Certain languages are poorly1 machine-classified, particularly non-European languages. If you are interested in Macedonian, Korean, Kannada, Albanian, Estonian, or Hindi, it is best to ignore the EF machine-classified language probabilities.
In cases like Macedonian and Korean, it appears that the classifier tries to tag many texts as the language, failing most of the time (low precision). On the other end, there is a fair amount of agreement between the classifier and bibliographic metadata for the usual European languages (English, Spanish, German, French, Dutch), as well as Hungarian, Russian, Polish, and Hebrew.
Ignore the machine tags for Latin books! The biggest blindspot for the machine classifier is the lack of a model for Latin. There are
102810 texts bibliographically classified as Latin, all of which are incorrectly labelled by the machine. The common doppelgangers for Latin are Italian, Romanian, or French. The next biggest blindspot is the relatively trivial
4453 volumes in Ottoman Turkish, most of which were tagged as Arabic.
Besides Latin, the most commonly confused languages are shown below:
|machine tag||bib language||count|
We already know that a poor classification model is responsible for incorrect ‘Korean’ tags. For the fairly reliably classified European languages, I was reluctant to say that the machine “confused” one language for another, as it might also be a correction for an incorrect bibliographic record. However, in a manual review, the machine classifier tended to be wrong. For example, in a sample of 20 English volumes that the classifier labelled as German, all were indeed English. They included lots of numbers and science terms – a NASA technical report, a city commissioner’s report, a geological survey, a scientific journal – which provides a sense of what the EF classifier thinks is German. It also shows how the page-level classifications can be useful: even if a page isn’t German, there is nonetheless meaning in its classification as such.

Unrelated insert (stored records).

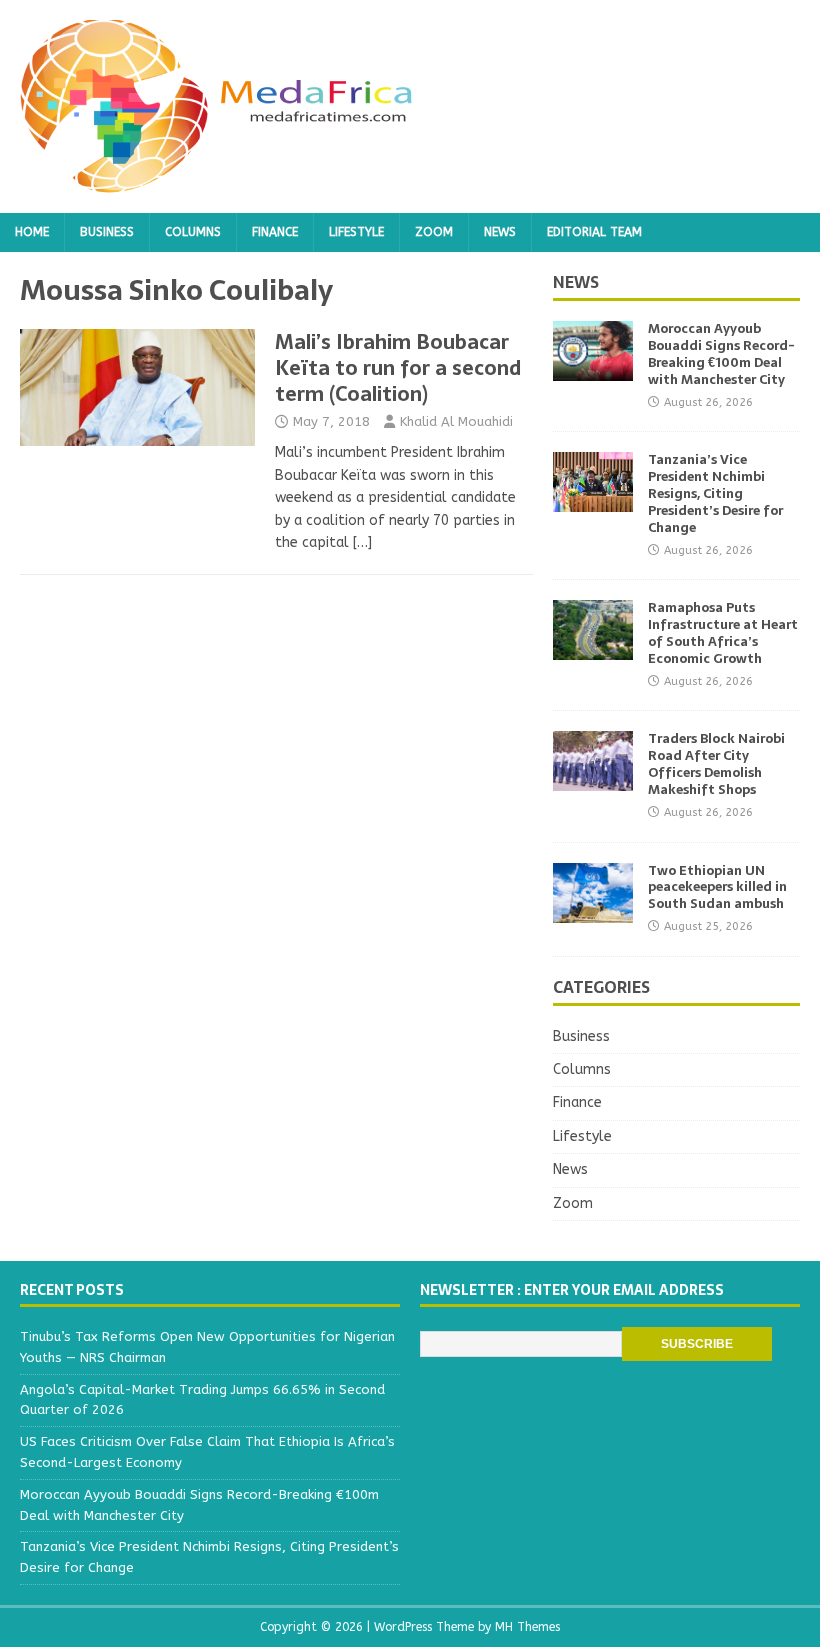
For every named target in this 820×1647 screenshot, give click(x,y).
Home (32, 232)
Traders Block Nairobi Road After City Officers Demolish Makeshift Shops (716, 764)
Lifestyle (356, 232)
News (500, 232)
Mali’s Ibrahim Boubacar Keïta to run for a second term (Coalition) (398, 368)
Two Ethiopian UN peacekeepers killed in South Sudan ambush (717, 887)
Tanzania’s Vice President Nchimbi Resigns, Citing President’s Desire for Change (715, 493)
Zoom (434, 232)
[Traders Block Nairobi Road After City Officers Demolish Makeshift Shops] (593, 779)
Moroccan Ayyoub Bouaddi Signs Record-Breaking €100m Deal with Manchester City (721, 354)
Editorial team (594, 232)
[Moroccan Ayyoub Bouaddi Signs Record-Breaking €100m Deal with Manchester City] (593, 369)
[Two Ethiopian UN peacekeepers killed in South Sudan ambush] (593, 910)
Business (107, 232)
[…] (362, 542)
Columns (193, 232)
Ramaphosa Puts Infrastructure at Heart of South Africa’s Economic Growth (723, 633)
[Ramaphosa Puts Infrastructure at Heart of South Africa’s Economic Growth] (593, 648)
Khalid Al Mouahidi (456, 421)
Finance (275, 232)
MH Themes (527, 1627)
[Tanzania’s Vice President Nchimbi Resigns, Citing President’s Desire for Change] (593, 500)
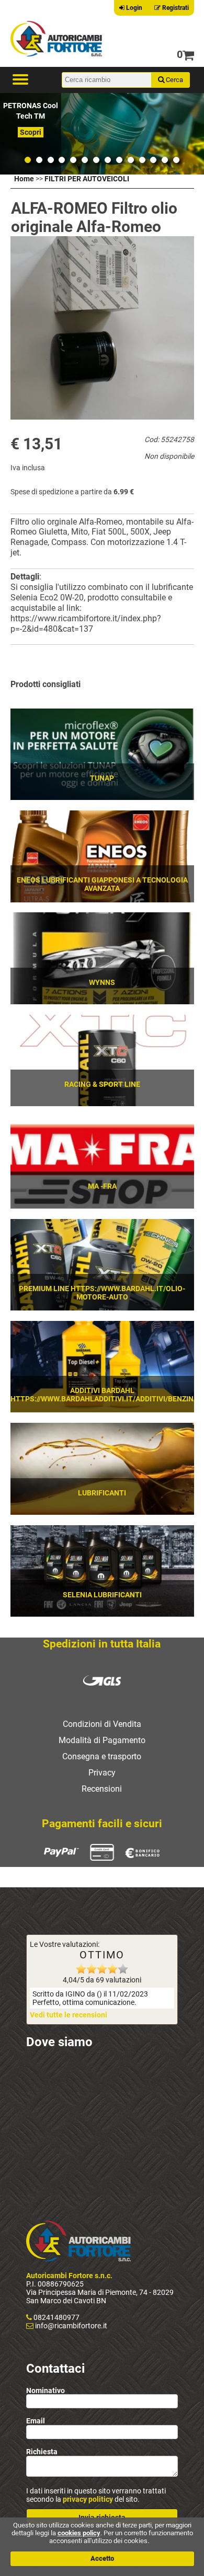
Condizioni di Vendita (102, 1724)
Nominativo (45, 2390)
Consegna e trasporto (101, 1756)
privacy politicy (88, 2499)
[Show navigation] (20, 80)
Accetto (102, 2558)
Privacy (102, 1773)
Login (133, 7)
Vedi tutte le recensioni (68, 2015)
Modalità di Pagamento (102, 1740)
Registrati (175, 7)
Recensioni (102, 1789)
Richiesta (42, 2451)
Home (24, 179)
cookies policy (79, 2533)
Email (35, 2421)
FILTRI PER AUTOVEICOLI (86, 179)
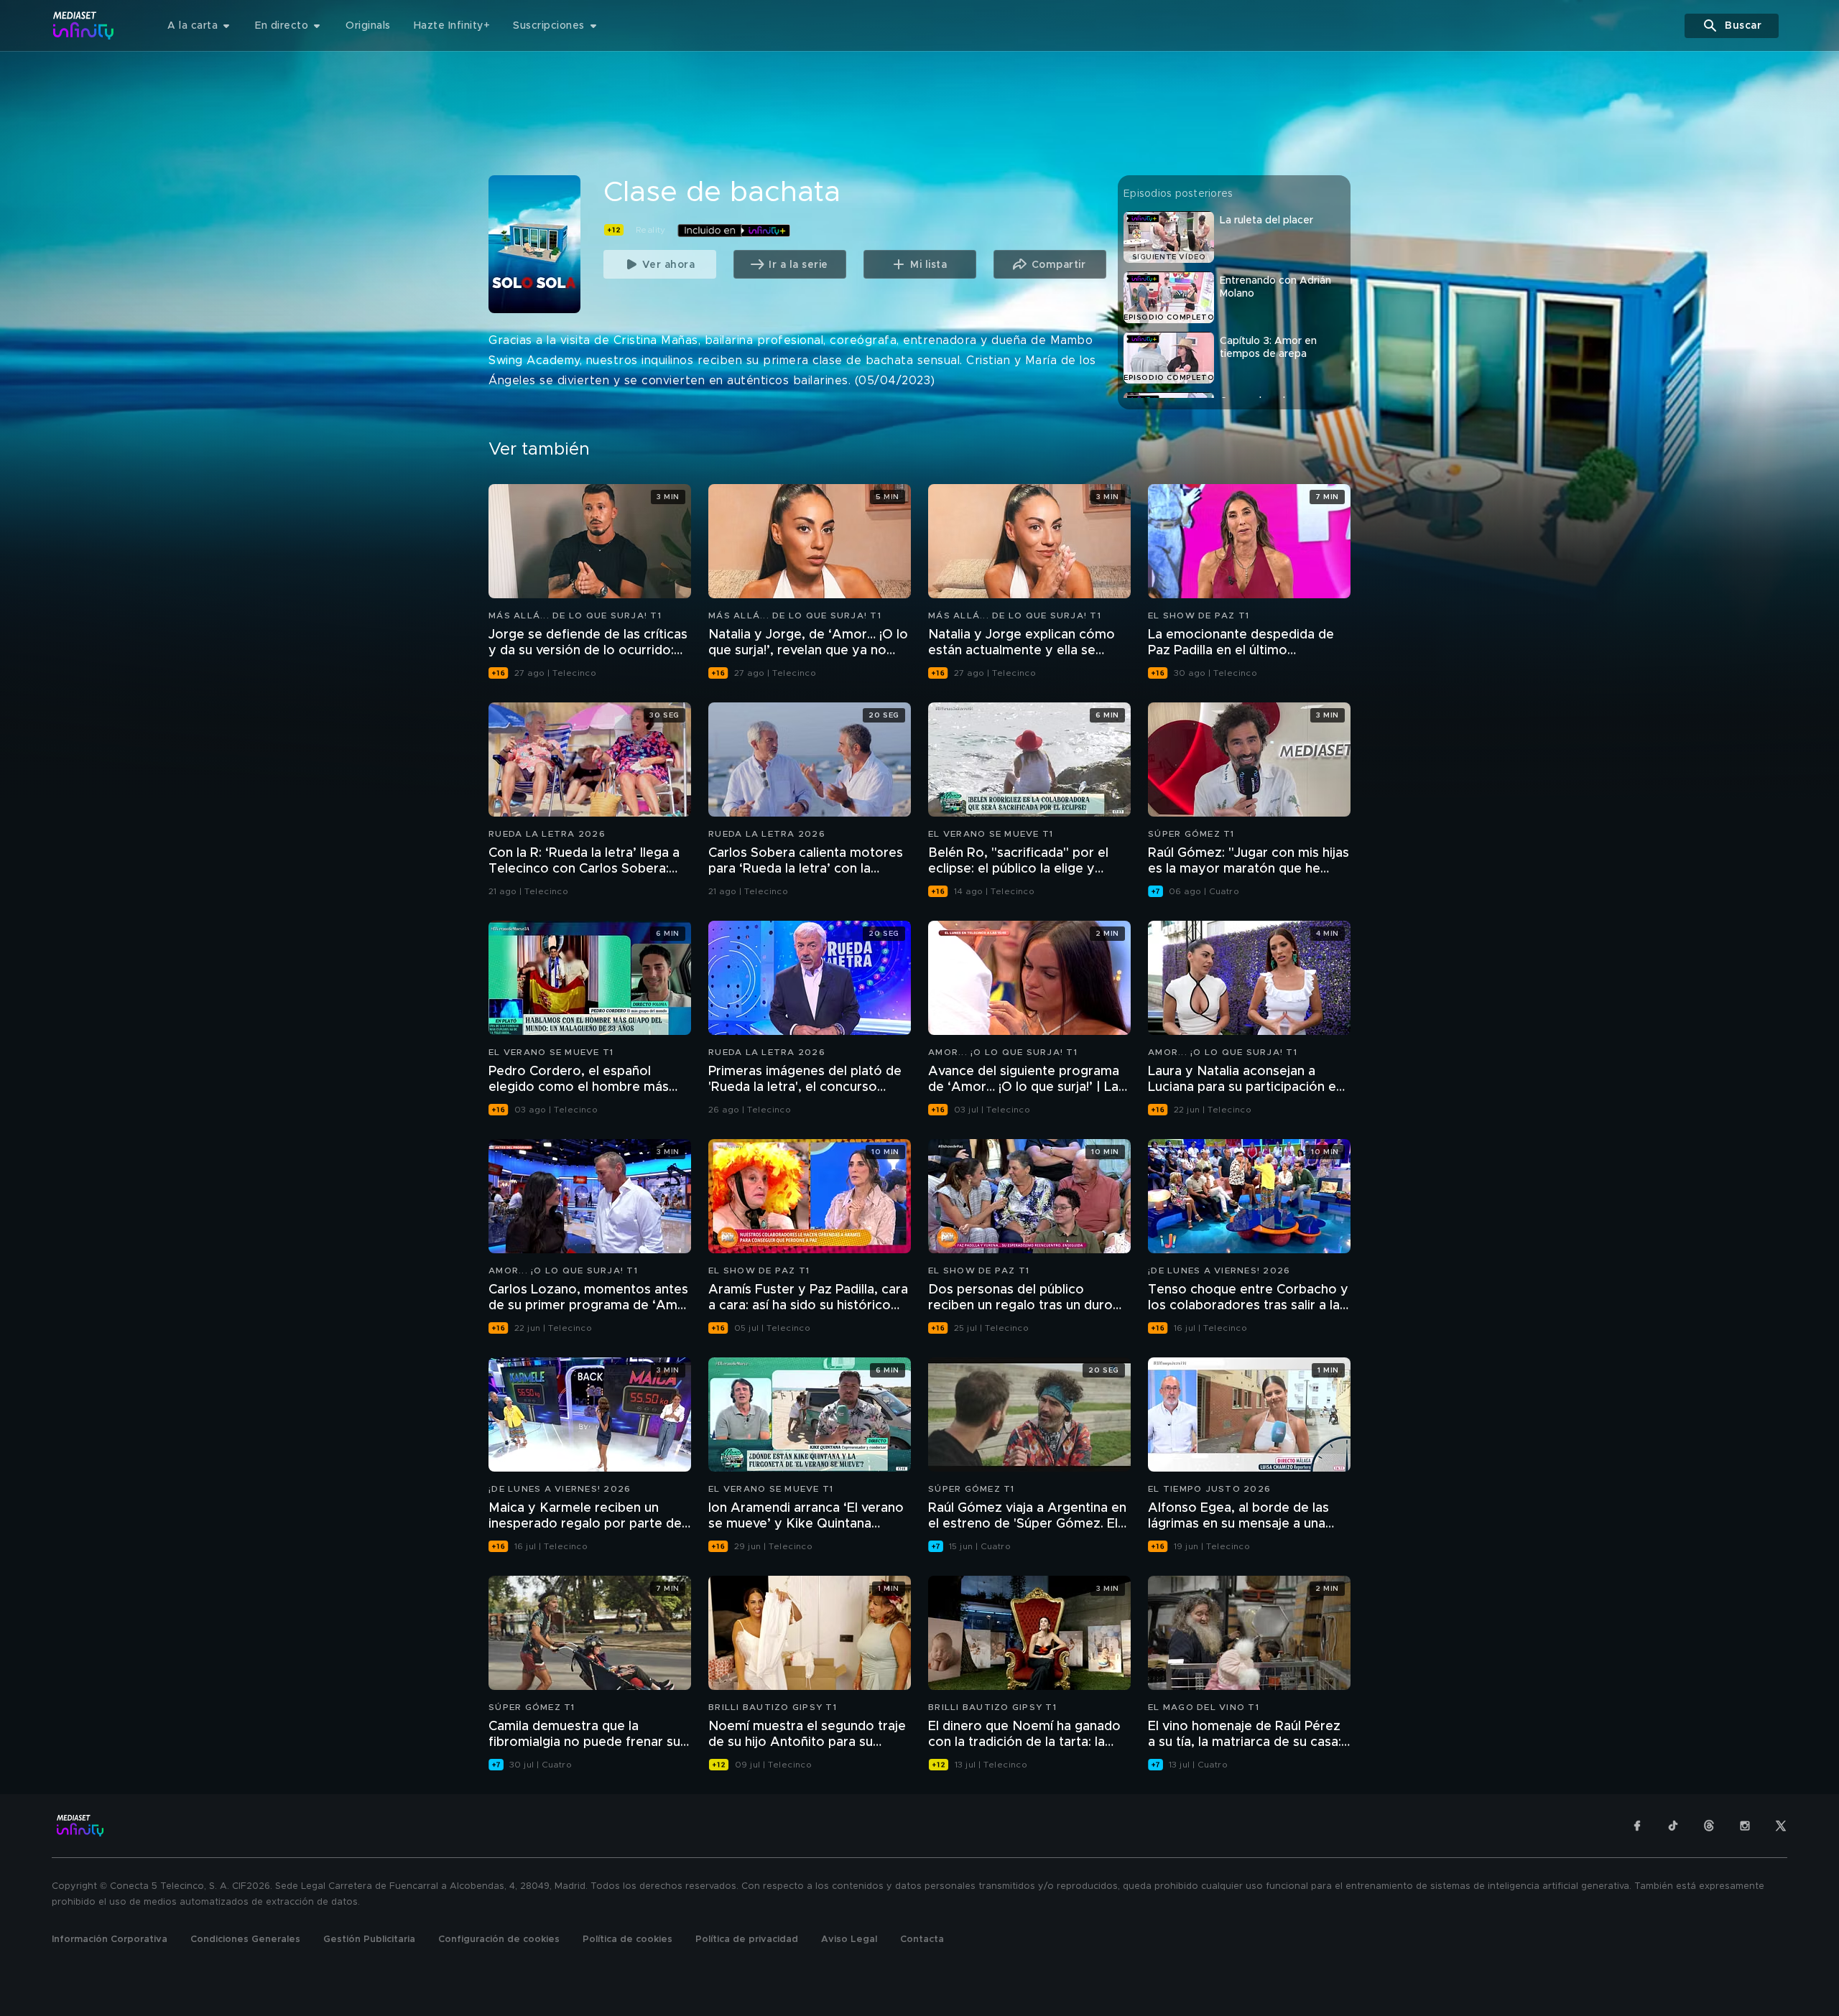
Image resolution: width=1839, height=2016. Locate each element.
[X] (1780, 1825)
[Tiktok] (1673, 1825)
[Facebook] (1637, 1825)
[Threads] (1709, 1825)
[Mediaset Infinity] (84, 25)
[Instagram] (1744, 1825)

Machine classifications can make sense of books without a known language in the bibliographic record. Though the machine-tagged language classifier looks poor when in conflict with the more reliable bibliographic metadata, the fact is that it is effective most of the time. Particularly, it can be used for the 10.4k texts in the EF dataset with undetermined bibliographic language, or 4.3k texts that are listed as multilingual. From another small sample of 20 books, the EF’s page-level language tags correctly classified 16-172 books.
1 The measure used here is F1 Score, the harmonic mean between precision and recall.
2 One book was classified as Swahili, though like a cataloguer before me, I was stumped: I suspected but couldn’t confirm that it is Kokonga.